ANDERSON: Yes and this is not a theory and The Long Tail is not a theory. Obviously, The Long Tail existed before my book and the free economy existed before my book. It’s simply a framework to simply explain why it works and how it came to be and where it’s going. So there are no testable theories for free. There is the existence proof all around us. The book largely explains why the free economy came to be and it’s not based on somebody’s philosophical position, more based on the law of gravity in the digital market. And then it focuses on how to make money around that, the sort of paradox that people have a hard time getting their head around that you can make money around free, which those of us in the media business shouldn’t be surprised at all. Radio is free. Television is free. I’m standing here on a street corner looking at boxes of free weekly newspapers, so nothing new about making money around free in the media business but people beyond the media are sort of stunned that it might work, that it’s crazy and silly.
CS: Speaking of media companies…There’s been a lot of talk of how to move to a blend of paid content vs. free content on news serving sites. As the debate rages, where do you think, is there a healthy medium between paid content and free content online?

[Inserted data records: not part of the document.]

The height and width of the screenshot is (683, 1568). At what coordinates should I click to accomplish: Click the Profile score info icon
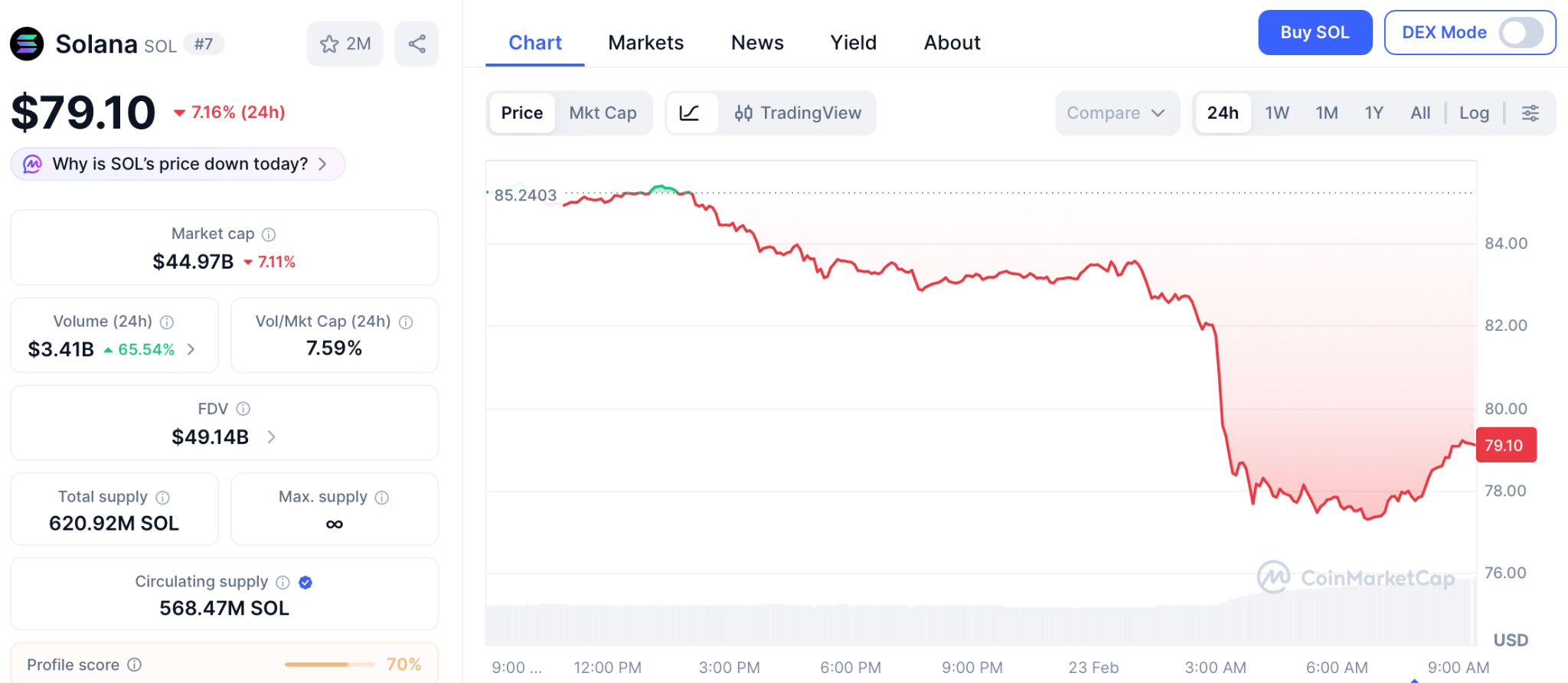coord(135,664)
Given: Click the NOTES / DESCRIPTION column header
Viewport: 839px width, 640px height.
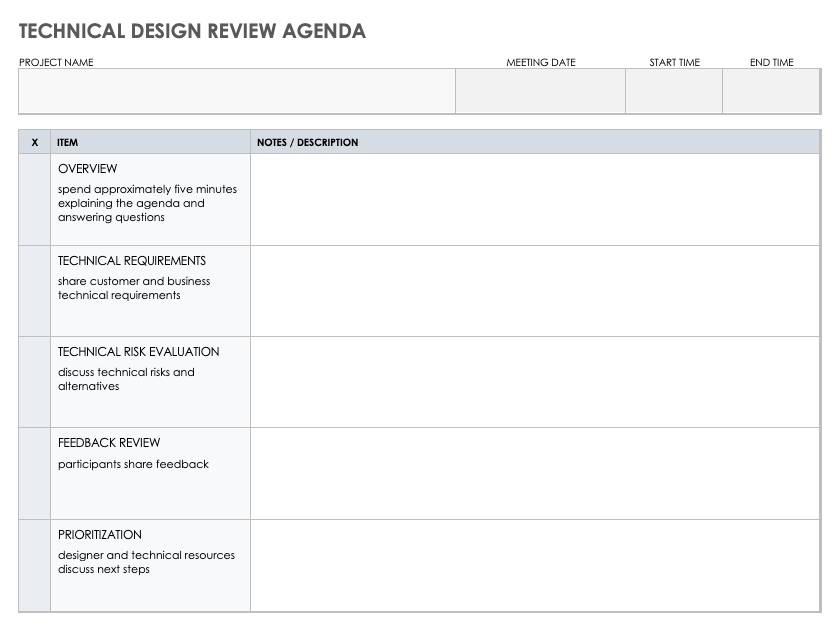Looking at the screenshot, I should pos(308,142).
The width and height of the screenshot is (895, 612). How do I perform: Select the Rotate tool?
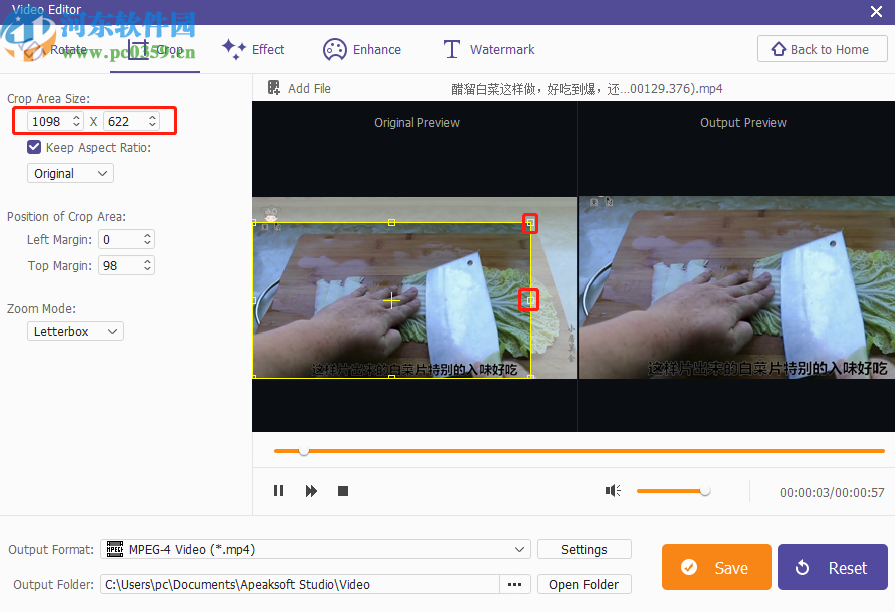pyautogui.click(x=58, y=48)
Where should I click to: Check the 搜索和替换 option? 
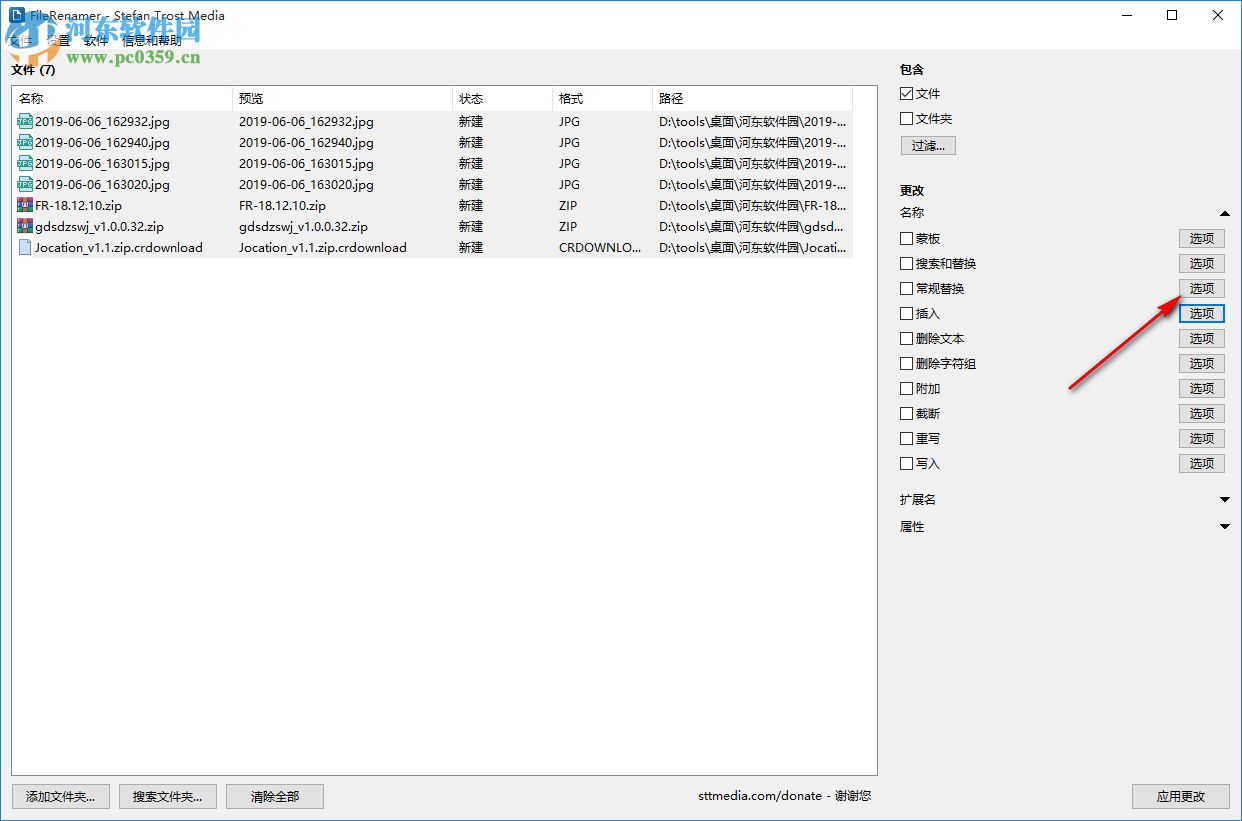coord(905,263)

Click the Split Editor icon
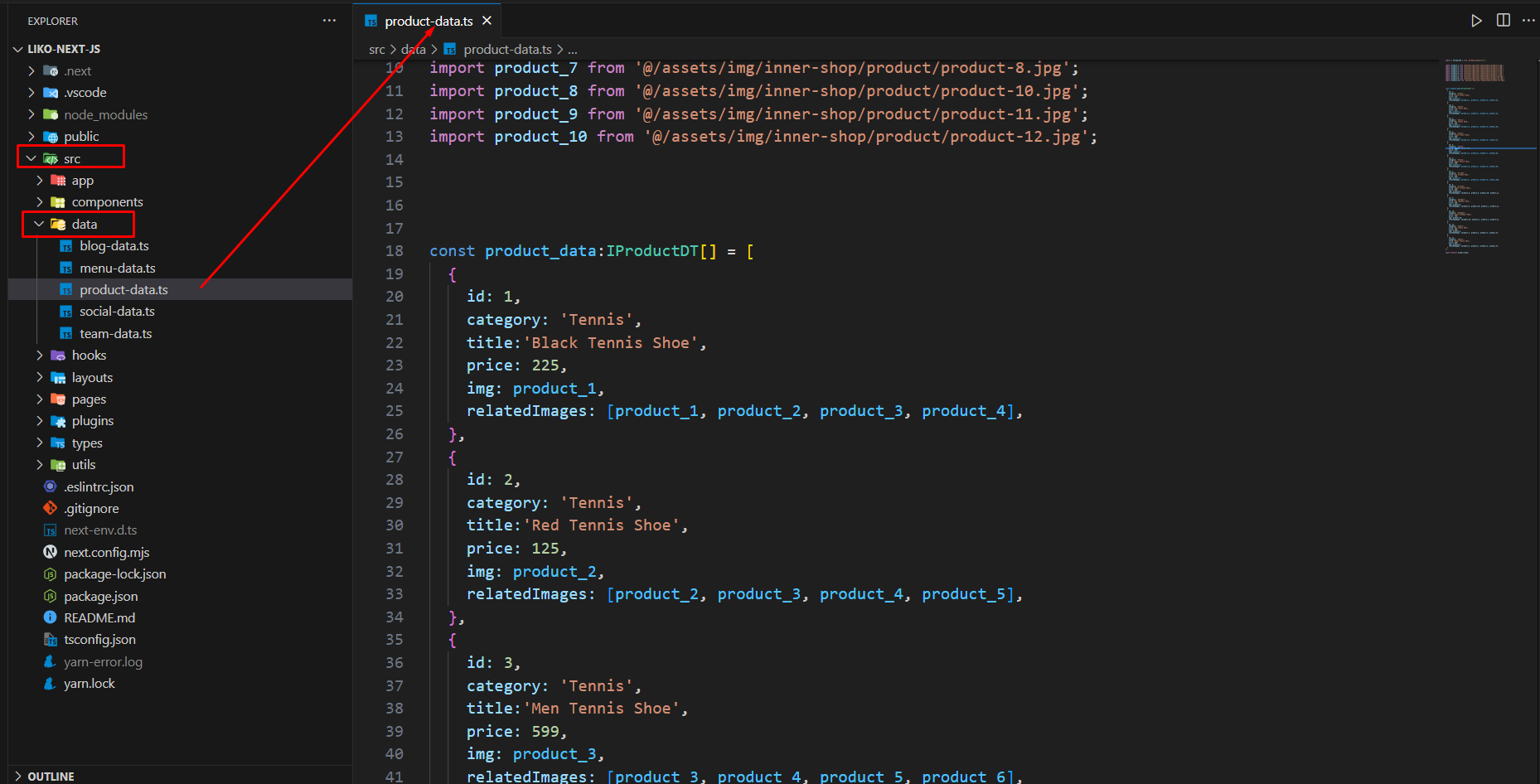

ANDERSON: There’s no one size fits all. The last chapter of the book talks about free in an economic crisis. Particularly from a full ad supported to what’s called freemium. I would not venture to give newspapers any advice on what they should do. In my day job as a magazine editor we are 100% free online and we charge a low highly subsidized price in print. So it’s mostly supported by our advertisers, but not entirely supported by advertisers in print and entirely supported by advertisers on line. So we put our practice what we preach. The online version is the free version which is the sampler of the superior print version because of the photography and design and all that.
And same for books.
The book will be free in digital form as a sampler for the superior, for many people, print version. And my start-up companies are all based on the free model where we give away something for free and sell something else. I think newspapers are going to have to figure out what people are willing to pay for. It’s not like they made a mistake. If only the newspaper industry had gotten together in a big room in 1995 or 1993 and said, “Let’s never, none of us give away free content.” It wouldn’t have changed the world, it would have just made them irrelevant even faster. So this is not bad policy, this is the animal forces of digital economics at work here. Newspapers were built on the scarcity model where they had the monopoly access to consumers because of their distribution channels - print newspaper, trucks, newsstands and things like that. Their problem is that they simply lost their monopoly. So have we in the magazine business. There are lots of people that can produce information, lots of other ways to distribute the information. We now have an explosion of competition and that’s the problem. You can try charging but it’s very hard to charge monopoly rent when you don’t have a monopoly.
CS: Pointing to some of the bigger issues tackling some print publications how is Wired weathering the storm of retrenchment of some advertisers who are shifting dollars? Are you seeing a shift from print to more on line spending from advertisers?
ANDERSON: We are Wired. We have one of the first digital media sites. We invented the banner ad and we have a big and popular site as well, so you can imagine our revenue balance is more equal than it might be for most publications. But we are still 1/3 web in terms of revenue.
CS: Are you finding more advertisers more receptive to online advertising insofar that there is something more tangible that people are getting, that there’s an ROI where you can at least prove people are seeing it, people are clicking and acting with it.
ANDERSON: I think we’ve been able to see integrated packages. Web plus print and create not just banner ads but creative making of ads that work in both those formats. That’s something we can do and something that is of value and people will pay more for. If people want absolute measurable, only pay for performance, they will go for dual action. I think people in our space tend to be brand advertising, taking advantage of the medium - sort of visually impactful ads in print. Online we tend to be creative in the ads we help them make.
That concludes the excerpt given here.